In the early days of the startup, they also received sage advice from seasoned entrepreneurs in MIT’s Venture Mentoring Service (VMS) — on MIT’s campus and in San Francisco. A key lesson from VMS, Kalanithi says, was the necessity of developing a mission statement.
“Before we knew what we were doing, we had to find a vision, and core values,” he says. “I thought it was stupid at that time, but I was wrong. Because it’s not a couple of guys starting a company, it’s a group of people that need to cooperate in an intensely productive way. So you need an idea everyone can align on. If you can establish that, and let people rip, then good things will happen.”
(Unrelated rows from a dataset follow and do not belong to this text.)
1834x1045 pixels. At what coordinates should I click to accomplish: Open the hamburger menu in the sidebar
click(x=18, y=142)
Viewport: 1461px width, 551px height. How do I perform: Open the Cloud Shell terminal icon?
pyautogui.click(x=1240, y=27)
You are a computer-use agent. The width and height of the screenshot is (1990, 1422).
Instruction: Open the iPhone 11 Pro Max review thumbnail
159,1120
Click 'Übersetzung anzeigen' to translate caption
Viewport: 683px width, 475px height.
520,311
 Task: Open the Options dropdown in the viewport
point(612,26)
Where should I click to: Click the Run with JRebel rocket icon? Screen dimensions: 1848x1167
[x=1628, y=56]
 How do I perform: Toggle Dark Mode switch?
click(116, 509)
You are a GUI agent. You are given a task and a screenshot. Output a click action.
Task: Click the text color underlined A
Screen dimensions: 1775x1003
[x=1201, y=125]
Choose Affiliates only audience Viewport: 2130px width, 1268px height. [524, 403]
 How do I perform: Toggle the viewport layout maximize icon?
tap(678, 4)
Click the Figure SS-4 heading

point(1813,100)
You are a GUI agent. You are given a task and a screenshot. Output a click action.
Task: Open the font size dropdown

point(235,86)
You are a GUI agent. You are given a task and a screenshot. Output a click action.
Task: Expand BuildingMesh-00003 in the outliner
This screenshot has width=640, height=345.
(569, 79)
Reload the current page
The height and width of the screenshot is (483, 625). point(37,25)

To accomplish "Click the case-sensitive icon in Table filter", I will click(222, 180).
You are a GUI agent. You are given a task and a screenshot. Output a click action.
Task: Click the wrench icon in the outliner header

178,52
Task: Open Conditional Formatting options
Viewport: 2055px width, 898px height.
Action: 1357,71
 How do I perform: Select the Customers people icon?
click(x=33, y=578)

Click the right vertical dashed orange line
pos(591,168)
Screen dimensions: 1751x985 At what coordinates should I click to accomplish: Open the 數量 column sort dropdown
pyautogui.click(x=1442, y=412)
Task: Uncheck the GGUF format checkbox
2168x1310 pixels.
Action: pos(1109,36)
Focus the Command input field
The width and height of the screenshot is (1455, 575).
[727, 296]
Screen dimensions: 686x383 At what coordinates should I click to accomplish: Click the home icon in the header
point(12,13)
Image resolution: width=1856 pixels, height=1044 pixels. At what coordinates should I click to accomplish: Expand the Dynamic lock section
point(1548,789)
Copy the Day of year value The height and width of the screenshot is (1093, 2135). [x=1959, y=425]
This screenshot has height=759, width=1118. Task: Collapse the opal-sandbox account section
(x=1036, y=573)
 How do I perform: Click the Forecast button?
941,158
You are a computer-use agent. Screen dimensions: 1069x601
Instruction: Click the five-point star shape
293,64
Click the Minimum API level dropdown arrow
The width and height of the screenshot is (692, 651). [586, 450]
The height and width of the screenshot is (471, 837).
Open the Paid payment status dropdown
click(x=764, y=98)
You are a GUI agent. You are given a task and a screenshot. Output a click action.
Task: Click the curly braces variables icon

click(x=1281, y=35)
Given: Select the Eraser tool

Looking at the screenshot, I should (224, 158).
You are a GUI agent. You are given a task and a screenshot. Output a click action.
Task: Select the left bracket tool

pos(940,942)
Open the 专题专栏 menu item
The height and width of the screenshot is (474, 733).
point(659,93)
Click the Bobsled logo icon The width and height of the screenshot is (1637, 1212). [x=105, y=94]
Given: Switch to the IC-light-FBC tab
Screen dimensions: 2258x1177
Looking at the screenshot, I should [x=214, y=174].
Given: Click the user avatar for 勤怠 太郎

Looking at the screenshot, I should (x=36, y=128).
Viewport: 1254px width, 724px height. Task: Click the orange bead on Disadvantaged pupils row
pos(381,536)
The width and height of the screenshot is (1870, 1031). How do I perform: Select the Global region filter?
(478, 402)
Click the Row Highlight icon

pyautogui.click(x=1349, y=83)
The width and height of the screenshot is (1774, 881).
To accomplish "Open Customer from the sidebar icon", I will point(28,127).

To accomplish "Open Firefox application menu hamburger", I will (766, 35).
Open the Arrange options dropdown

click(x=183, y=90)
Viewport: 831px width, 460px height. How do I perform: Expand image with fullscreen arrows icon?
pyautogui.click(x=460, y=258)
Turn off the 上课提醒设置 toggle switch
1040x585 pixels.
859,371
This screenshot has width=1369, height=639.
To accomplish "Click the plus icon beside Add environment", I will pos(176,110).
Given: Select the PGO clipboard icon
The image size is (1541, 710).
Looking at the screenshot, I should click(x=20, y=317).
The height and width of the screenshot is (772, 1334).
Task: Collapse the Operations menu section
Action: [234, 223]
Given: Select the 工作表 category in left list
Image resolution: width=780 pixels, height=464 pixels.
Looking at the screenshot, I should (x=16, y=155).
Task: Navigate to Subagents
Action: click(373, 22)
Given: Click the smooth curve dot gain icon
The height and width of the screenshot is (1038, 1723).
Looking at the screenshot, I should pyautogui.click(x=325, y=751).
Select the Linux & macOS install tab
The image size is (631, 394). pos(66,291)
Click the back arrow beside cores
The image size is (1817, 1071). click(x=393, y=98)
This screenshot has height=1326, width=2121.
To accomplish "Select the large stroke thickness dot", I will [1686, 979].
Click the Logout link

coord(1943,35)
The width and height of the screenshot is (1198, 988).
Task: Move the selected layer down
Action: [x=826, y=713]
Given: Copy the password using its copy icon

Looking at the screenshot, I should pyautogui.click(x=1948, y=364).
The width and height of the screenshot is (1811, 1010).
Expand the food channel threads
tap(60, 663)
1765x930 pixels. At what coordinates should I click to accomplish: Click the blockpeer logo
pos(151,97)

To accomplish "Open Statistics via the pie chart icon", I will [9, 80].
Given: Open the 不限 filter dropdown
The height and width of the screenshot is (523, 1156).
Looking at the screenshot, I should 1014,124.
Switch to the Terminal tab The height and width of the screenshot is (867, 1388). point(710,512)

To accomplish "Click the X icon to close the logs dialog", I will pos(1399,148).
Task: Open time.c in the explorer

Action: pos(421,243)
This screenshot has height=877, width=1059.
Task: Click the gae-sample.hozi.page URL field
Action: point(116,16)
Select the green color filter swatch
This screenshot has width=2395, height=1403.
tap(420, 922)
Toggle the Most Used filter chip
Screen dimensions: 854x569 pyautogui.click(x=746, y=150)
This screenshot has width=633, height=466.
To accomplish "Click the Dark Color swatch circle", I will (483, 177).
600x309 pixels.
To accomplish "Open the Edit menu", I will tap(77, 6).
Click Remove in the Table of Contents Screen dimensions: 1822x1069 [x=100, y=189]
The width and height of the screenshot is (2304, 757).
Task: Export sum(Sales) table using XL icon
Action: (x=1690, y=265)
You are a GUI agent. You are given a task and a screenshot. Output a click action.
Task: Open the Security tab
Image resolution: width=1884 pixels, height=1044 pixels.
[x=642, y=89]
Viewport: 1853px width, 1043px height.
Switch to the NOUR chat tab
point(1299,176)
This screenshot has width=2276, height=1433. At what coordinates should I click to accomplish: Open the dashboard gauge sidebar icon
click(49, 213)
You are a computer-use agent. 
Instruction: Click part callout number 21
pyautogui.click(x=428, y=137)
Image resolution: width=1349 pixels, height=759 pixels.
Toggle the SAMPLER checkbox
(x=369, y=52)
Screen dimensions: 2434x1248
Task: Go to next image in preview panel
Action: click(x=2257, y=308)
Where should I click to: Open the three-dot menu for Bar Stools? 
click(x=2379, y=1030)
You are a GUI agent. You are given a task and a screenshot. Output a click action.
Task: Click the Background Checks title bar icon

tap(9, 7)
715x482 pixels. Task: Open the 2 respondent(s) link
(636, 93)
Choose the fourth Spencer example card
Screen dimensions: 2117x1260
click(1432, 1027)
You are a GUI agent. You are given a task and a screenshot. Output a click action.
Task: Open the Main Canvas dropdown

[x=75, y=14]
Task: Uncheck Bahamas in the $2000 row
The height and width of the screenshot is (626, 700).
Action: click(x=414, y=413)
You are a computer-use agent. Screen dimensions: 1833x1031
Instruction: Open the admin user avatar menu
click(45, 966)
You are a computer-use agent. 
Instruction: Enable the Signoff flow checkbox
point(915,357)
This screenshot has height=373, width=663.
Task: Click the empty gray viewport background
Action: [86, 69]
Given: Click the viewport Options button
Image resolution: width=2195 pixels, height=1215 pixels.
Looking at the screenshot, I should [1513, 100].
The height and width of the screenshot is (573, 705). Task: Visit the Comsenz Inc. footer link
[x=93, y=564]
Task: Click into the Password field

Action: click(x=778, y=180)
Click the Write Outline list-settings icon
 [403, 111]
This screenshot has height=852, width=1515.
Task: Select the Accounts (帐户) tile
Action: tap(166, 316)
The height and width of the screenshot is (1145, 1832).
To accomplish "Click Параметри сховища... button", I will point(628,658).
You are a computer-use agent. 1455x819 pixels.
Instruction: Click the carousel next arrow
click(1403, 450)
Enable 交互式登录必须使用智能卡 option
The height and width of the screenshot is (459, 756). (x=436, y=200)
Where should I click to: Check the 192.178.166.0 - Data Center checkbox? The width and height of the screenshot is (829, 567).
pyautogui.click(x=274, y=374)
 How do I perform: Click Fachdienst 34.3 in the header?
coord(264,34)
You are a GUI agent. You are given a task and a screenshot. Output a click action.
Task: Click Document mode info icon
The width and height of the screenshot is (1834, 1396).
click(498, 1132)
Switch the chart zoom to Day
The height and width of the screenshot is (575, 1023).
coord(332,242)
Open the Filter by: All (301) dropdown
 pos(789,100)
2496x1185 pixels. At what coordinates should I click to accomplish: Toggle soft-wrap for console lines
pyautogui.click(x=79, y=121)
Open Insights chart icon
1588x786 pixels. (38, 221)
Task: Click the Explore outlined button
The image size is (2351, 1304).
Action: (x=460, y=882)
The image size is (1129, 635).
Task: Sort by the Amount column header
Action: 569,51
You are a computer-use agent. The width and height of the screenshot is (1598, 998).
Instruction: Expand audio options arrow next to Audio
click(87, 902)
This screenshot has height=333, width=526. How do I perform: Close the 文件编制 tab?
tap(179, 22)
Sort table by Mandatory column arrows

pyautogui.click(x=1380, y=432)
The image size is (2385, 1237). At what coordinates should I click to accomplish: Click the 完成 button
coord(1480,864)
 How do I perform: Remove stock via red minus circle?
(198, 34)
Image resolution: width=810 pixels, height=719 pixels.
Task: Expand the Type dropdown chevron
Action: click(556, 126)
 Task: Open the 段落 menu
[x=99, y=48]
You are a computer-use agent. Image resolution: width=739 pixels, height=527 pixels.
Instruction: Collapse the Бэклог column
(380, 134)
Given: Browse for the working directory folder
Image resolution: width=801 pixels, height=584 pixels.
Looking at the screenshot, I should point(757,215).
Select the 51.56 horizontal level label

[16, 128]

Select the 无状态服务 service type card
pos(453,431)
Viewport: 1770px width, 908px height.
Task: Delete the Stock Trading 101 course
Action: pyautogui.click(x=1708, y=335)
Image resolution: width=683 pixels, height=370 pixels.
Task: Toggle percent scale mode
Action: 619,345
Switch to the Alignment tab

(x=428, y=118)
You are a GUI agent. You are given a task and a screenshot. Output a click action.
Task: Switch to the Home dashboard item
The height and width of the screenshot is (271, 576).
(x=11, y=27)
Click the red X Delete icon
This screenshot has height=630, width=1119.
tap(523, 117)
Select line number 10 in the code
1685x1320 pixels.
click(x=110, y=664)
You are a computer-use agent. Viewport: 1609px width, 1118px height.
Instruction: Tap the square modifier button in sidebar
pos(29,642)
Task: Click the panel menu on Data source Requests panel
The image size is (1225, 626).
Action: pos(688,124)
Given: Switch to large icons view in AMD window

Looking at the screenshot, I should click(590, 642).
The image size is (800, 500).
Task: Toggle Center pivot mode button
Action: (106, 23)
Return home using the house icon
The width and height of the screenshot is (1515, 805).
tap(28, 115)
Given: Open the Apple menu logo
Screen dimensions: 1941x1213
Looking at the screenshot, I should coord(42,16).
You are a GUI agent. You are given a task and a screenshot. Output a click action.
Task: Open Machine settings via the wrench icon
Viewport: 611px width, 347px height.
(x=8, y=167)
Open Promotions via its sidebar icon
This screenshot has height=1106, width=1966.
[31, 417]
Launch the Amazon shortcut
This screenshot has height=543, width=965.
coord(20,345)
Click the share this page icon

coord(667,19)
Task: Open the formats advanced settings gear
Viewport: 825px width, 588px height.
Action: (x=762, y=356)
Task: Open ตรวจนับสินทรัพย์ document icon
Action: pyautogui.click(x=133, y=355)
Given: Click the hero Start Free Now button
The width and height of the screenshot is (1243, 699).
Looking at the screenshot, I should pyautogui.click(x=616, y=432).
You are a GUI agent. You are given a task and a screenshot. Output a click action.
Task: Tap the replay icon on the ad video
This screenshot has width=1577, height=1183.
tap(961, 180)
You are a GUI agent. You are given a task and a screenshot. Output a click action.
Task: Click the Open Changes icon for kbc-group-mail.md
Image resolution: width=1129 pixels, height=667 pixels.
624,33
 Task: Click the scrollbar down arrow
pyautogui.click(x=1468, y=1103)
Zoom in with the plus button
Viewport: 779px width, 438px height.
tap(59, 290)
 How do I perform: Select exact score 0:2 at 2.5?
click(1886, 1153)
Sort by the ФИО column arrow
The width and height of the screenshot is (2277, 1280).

Once makers, always makers
Sifteo would go on to sell thousands of Sifteo Cubes to a customer base of teachers, families, makers, and gamers, among others. A software kit created by Sifteo’s engineers allowed developers to create more than 50 games for two generations of the cubes.
Yet the toys never found a broader audience, Kalanithi says, due in part to the sharp rise of iPads and tablets — which allowed for touch-based gaming. To compete, Sifteo had tried developing a third generation of games that better used the physicality of the cubes. For instance, one game involved stacking cubes at one end of the table, and sliding another as a puck to bump the tower without toppling it.
But it wasn’t enough for the long run, especially given the electronic competition. “Turns out [iPads and tablets] were close enough to the experience we were providing,” Kalanithi says. “Even though we, and certain groups of people, saw the differences very clearly, most people didn’t instantly.”
As it turns out, however, a host of electronics and hardware companies had started courting Sifteo with acquisition deals — including 3DR. Open to taking its technology and expertise down new paths, Sifteo accepted 3DR’s offer.
Reflecting on the deal, Merrill, now vice president of enabling technology at 3DR, says transitioning MIT-trained engineers of consumer electronics to a drone company is, in fact, a logical move. “We both bring a strong culture of shipping products, being interested in building cool stuff, and being enthusiastic about the possibilities of technology,” he says. “It’s a near-perfect cultural fit.”